Suspects in 36-yr old WeHo murder brought to trial
Two suspects in a 36-yr murder West Hollywood murder that became an international cause célèbre will face trial in a Los Angeles County courthouse, decreed a judge last month.
On April 15, 1974, John Threlkeld and Leonard Turner and one other unidentified man all wearing masks allegedly went to the home of Australian socialite Patricia Galea while she, her friends and roommate were away to rob her.
According to the Los Angeles County District Attorney’s office, the defendants allegedly knew her business partner, one Mercury Washington, and knew she had a substantial sum of money - $6,000 (roughly equivalent to $45,000 today) - in the house.
They allegedly fatally shot her dead with a shotgun and seriously injured the other five victims, including Washington.
A surviving victim identified the pair when a mask slipped during commission of the crime.
News accounts from the time say that Ms. Galea, left her 10-month old baby, Emily, with her husband while she traveled to West Hollywood top set up a business with $6400.
According to The Age, a Melbourne, Australia, newspaper dated April 18 that year, Ms. Galea was "daughter-in-law of Sydney race horse owner Perce Galea, married to his son Bruce." Bruce Galea became, in the years since his bride’s death, a bookmaker and casino owner of some repute.
Arriving here, she leased an apartment at 1134 N. Alta Loma Drive, sharing it with a 22-year-old rock musician, Eugene Synegal.
The Sydney Daily Herald reports that on April 14, Ms. Galea and four acquaintances, including Mr. Washington and her roommate, Mr. Synegal, left the house for a flight to New Orleans, leaving the dog and apartment with Kristine Murphy, 24.
At 1:30 am the next morning, three men rang the apartment from the entrance announcing themselves as Ms. Murphy’s ex-boyfriend.
Allowing them in, she came face to face with a pistol.
They bound her and ransacked the apartment, looking for the money.
Ms. Galea and her crew missed their flight and returned home, buzzing for entrance. The robbers forced Ms. Murphy to let them in and attacked them, allegedly trying to cut Ms. Galea’s throat.
Accounts say she screamed, ’’Please don’t kill me!’’ when of the robbers pushed a .410 shotgun into her mouth and pulled the trigger.
Immediately, another robber stabbed Ms. Murphy in the neck. Camela Bussey, 30, jumped from a window to the ground, breaking her leg.
The robbers cut Mr. Synegal’s throat; Mercury Washington, 27, was "wounded" in the throat and Dinel Smith, 25, struck in the head with a rifle butt. All survived except Ms. Galea.

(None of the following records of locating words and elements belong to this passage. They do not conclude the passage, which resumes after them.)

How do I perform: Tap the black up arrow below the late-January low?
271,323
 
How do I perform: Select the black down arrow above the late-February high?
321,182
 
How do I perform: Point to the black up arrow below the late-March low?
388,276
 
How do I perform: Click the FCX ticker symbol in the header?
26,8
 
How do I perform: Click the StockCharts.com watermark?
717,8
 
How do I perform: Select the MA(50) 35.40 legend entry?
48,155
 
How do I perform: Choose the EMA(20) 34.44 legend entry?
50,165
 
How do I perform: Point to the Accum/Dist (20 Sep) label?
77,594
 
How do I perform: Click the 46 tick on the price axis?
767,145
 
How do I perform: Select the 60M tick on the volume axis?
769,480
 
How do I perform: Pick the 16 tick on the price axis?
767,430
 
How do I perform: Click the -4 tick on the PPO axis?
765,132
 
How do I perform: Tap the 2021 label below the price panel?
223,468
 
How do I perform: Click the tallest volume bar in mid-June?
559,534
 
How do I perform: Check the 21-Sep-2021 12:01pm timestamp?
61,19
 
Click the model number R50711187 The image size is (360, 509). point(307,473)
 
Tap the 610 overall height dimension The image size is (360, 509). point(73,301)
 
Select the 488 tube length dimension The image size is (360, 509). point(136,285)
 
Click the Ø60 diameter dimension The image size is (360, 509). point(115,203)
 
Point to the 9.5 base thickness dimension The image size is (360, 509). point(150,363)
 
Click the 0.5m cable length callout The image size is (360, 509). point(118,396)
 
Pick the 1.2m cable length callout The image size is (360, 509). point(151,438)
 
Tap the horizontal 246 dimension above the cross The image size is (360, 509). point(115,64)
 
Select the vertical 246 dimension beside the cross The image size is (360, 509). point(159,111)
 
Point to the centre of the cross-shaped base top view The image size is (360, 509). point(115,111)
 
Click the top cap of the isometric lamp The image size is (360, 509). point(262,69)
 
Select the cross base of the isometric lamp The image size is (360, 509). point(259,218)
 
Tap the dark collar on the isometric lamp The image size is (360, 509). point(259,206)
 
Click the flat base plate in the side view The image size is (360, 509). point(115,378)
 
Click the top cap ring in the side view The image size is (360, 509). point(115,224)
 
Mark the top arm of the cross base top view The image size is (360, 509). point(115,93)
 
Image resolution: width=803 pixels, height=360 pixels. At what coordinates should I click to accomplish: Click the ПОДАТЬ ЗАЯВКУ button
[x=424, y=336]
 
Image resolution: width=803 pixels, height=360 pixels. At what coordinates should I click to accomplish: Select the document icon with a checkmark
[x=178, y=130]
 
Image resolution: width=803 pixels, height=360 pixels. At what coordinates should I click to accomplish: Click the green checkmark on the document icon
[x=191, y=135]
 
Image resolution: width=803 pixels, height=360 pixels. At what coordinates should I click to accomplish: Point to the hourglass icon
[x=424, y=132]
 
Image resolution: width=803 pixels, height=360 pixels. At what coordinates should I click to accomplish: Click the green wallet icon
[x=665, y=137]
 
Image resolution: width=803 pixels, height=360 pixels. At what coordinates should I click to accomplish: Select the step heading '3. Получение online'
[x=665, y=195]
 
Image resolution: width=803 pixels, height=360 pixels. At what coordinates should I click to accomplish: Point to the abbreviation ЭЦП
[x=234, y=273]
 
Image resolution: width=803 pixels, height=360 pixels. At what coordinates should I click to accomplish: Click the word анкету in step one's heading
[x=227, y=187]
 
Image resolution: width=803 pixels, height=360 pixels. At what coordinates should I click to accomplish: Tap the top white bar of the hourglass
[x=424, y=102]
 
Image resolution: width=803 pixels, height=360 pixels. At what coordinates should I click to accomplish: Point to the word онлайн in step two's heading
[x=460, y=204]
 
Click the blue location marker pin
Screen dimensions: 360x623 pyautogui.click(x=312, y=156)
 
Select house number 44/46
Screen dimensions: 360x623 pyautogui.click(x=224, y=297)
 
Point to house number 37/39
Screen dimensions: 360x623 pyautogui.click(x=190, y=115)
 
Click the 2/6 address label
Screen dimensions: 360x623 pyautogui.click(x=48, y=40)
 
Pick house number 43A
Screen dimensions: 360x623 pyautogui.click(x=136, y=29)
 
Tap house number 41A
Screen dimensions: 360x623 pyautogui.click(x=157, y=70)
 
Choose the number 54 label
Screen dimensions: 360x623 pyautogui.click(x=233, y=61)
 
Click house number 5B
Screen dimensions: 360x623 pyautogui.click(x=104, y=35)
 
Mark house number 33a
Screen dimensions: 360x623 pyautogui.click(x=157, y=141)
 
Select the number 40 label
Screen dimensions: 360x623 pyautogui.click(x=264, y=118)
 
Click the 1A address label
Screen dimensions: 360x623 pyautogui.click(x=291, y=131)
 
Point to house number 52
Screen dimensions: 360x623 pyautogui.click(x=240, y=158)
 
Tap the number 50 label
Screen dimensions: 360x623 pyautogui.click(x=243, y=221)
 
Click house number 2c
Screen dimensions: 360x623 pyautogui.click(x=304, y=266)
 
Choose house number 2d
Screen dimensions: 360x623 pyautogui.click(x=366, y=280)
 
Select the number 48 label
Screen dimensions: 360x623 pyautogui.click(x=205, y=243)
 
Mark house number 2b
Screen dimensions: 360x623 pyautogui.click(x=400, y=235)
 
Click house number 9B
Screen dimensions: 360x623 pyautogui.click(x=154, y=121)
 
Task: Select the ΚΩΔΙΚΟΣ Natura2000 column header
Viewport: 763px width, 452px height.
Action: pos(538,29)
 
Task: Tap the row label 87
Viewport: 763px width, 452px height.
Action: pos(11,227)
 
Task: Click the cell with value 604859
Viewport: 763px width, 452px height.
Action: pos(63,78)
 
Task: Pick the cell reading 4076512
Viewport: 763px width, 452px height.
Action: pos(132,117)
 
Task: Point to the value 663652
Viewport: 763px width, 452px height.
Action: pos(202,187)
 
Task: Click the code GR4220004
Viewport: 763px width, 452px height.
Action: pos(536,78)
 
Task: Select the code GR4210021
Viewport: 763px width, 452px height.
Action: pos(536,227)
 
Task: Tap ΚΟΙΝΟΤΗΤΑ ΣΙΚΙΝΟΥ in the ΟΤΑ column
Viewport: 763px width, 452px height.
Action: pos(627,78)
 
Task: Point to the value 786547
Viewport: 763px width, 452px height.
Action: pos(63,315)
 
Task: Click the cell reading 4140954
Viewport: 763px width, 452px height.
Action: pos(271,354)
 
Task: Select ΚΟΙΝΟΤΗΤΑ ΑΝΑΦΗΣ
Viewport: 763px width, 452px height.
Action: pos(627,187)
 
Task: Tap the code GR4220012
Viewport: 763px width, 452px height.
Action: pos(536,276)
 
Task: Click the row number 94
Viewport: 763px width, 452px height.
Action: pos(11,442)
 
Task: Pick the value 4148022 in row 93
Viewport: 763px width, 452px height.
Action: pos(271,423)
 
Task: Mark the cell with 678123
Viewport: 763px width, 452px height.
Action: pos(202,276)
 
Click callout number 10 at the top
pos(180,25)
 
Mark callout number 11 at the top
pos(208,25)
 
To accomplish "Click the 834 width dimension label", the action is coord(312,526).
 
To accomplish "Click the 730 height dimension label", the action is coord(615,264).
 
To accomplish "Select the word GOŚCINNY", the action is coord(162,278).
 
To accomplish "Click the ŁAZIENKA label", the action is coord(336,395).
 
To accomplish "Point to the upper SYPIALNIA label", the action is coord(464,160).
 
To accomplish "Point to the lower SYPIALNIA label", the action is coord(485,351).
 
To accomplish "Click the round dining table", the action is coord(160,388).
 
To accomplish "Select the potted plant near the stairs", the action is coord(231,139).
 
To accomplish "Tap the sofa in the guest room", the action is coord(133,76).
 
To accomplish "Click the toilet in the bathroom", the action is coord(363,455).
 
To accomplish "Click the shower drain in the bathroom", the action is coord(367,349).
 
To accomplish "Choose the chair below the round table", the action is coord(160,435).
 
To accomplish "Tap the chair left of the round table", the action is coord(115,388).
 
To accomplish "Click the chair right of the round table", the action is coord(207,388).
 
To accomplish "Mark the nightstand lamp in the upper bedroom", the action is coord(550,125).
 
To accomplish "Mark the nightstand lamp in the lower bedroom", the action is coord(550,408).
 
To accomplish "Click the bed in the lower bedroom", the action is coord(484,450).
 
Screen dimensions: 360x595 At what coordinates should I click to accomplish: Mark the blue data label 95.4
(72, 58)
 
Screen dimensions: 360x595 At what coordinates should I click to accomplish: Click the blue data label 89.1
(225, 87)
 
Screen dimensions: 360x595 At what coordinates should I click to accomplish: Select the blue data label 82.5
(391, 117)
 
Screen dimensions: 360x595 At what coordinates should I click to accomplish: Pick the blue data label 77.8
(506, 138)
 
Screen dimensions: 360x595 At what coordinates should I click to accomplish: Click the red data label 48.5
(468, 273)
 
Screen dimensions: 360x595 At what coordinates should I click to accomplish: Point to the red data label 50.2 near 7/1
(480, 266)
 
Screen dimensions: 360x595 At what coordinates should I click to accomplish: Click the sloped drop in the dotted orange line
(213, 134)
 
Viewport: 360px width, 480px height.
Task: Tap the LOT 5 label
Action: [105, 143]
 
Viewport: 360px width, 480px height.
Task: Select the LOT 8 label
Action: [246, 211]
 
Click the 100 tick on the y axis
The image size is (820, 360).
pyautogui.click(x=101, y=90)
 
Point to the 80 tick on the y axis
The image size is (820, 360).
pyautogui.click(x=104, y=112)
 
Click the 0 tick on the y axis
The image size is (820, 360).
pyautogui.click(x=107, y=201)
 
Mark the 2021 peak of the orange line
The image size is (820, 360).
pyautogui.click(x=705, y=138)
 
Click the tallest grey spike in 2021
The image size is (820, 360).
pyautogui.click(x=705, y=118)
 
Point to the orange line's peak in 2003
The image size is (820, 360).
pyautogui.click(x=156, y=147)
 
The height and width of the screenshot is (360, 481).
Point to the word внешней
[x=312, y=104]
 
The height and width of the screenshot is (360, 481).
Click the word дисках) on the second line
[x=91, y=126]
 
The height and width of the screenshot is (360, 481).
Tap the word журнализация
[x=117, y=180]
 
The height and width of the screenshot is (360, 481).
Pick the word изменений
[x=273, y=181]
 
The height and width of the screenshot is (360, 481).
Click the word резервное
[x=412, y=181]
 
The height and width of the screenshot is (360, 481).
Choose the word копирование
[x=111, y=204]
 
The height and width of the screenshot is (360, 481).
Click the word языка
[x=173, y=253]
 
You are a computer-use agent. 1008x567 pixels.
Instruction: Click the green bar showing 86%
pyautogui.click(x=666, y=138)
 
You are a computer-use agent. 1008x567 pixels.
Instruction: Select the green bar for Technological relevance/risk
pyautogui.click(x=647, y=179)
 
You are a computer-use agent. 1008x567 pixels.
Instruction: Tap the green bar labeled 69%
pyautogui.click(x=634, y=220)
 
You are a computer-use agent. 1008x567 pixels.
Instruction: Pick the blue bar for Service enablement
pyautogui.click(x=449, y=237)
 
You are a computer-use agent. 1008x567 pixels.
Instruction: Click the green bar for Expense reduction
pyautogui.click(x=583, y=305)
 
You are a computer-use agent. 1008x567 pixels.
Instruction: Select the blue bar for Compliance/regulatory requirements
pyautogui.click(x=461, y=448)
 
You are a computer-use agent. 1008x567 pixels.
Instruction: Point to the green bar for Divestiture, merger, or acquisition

The robbers allegedly escaped with $400, a couple of diamond rings, a cigarette lighter valued at $1400 and two mink coats. They never found Ms. Galea’s $6400, hidden in the freezer.
Police discovered that three of the surviving victims knew John Threlkeld, including Mr. Washington, who said Mr. Threlkeld had been his friend, and who also knew Turner.
The pair allegedly used Ms. Murphy’s Ford Pinto to make their escape, abandoning it in Mexico.
A couple days later the district attorney signed a complaint against the three alleging murder, robbery and assault with a deadly weapon. and later that day a judge signed warrants for the arrest of all three man.
Authorities, learning from surviving witnesses that they had family connections to Detroit, tracked them down.
Messrs Thelkeld and Turner had been arrested on other charges there and now awaited justice in Los Angeles, as authorities in Detroit told the LA DA thet he could have them after they were tried in Detroit.
That, apparently, is where things went awry, causing justice delayed for 36 years. Detroit never contacted Los Angeles and Los Angeles never followed up on the pair.
Spoke people for LA Sheriff’s Department say the paperwork simply went missing.
The crime ended up in the cold case files, only to be resurrected on a chance inquiry from a new building owner.
The new owner of 1134 N Alta Loma Road made inquiries into its history and came across news accounts of the slaying.
Detectives, unable to locate the files, referred the matter to a retired detective working with the cold case unit, Robert Barrier.
He discovered that the district attorney’s file, too, had disappeared.
Mr. Barrier conducted a check of names, addresses and social security numbers and was quickly able to identify and locate the pair.
John Threlkeld, now 57, and Leonard Turner, 64, had loyal denizens of the country’s penal system since that day in 1974; apparently both had been arrested, again, in August 2007.
One was still in prison, while the other was out on parole, making picking them up for trial for murder fairly easy.
Since the events of April 1974, however, and their release onto the streets in after their Detroit trial that year, they had been convicted of armed robbery, bank robbery and manslaughter.
The pair’s next court date is for trial setting and to hear defense motions on March 26 at the Airport Courthouse.